PROBLEM STATEMENT
Copy the text about the book Rubens in Repeat, from "Peter Paul Rubens" up to and including "manner of objects.", word for word.

PAGE TEXT
Peter Paul Rubens (1577–1640) never crossed the Atlantic himself, but his impact in colonial Latin America was profound. Prints made after the Flemish artist’s designs were routinely sent from Europe to the Spanish Americas, where artists used them to make all manner of objects.
Rubens in Repeat is the first comprehensive study of this transatlantic phenomenon, despite broad recognition that it was one of the most important forces to shape the artistic landscapes of the region. Copying, particularly in colonial contexts, has traditionally held negative implications that have discouraged its serious exploration. Yet analyzing the interpretation of printed sources and recontextualizing the resulting works within period discourse and their original spaces of display allow a new critical reassessment of this broad category of art produced in colonial Latin America—art that has all too easily been dismissed as derivative and thus unworthy of sustained interest and investigation. This book takes a new approach to the paradigms of artistic authorship that emerged alongside these complex creative responses, focusing on the viceroyalties of New Spain and Peru in the seventeenth and eighteenth centuries. It argues that the use of European prints was an essential component of the very framework in which colonial artists forged ideas about what it meant to be a creator.
Aaron M. Hyman is assistant professor in the Department of the History of Art at Johns Hopkins University.
“This book’s four strengths give the reader compelling reasons to remain engaged throughout. The first of these will be apparent from the outset—the 145 colour illustrations generously make visible the book’s subject matter and defy the usual limitations imposed by publishers upon scholars of Visual Culture and Art History.”
—Lauren Beck, Bulletin of Spanish Visual Studies
“Thoroughly researched, generously argued, and copiously appointed.”
—Arthur J. DiFuria, Historians of Netherlandish Art Reviews
“Hyman’s incisive new book not only relocates neglected works by Latin American colonial artists, but it also challenges wider art-historical methodology for a new generation of globally-minded scholars. This well-illustrated product of the Getty Research Institute revises ingrained concepts. It provides a provocative new ‘logic of the copy’, whether conforming or transforming or both, within regional artistic networks and viewing communities.”
—Larry Silver, Journal of the Northern Renaissance
“Rubens in Repeat does the important work of centering copying practices that were ubiquitous in medieval and early modern Europe as well as colonial Latin America and yet have been relegated for the most part to the margins of art history.”
—Amy Knight Powell, The Art Bulletin
“[An] intellectually ambitious book [that] tackles a fundamental aspect of colonial painting.”

RECORDED INFORMATION
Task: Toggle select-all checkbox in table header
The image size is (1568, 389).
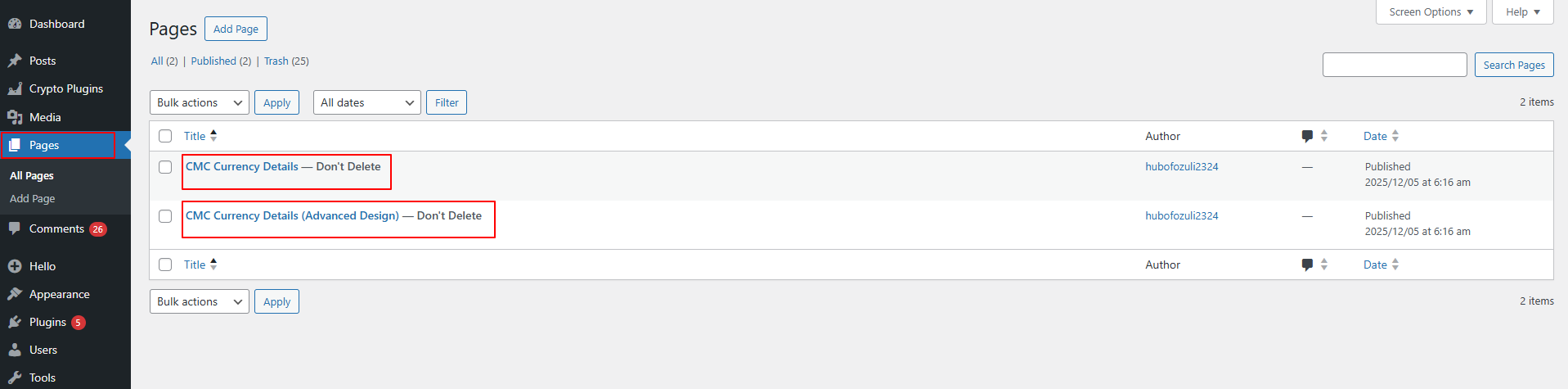Action: pos(165,136)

COMPLETED TASK
Peter Paul Rubens (1577–1640) never crossed the Atlantic himself, but his impact in colonial Latin America was profound. Prints made after the Flemish artist’s designs were routinely sent from Europe to the Spanish Americas, where artists used them to make all manner of objects.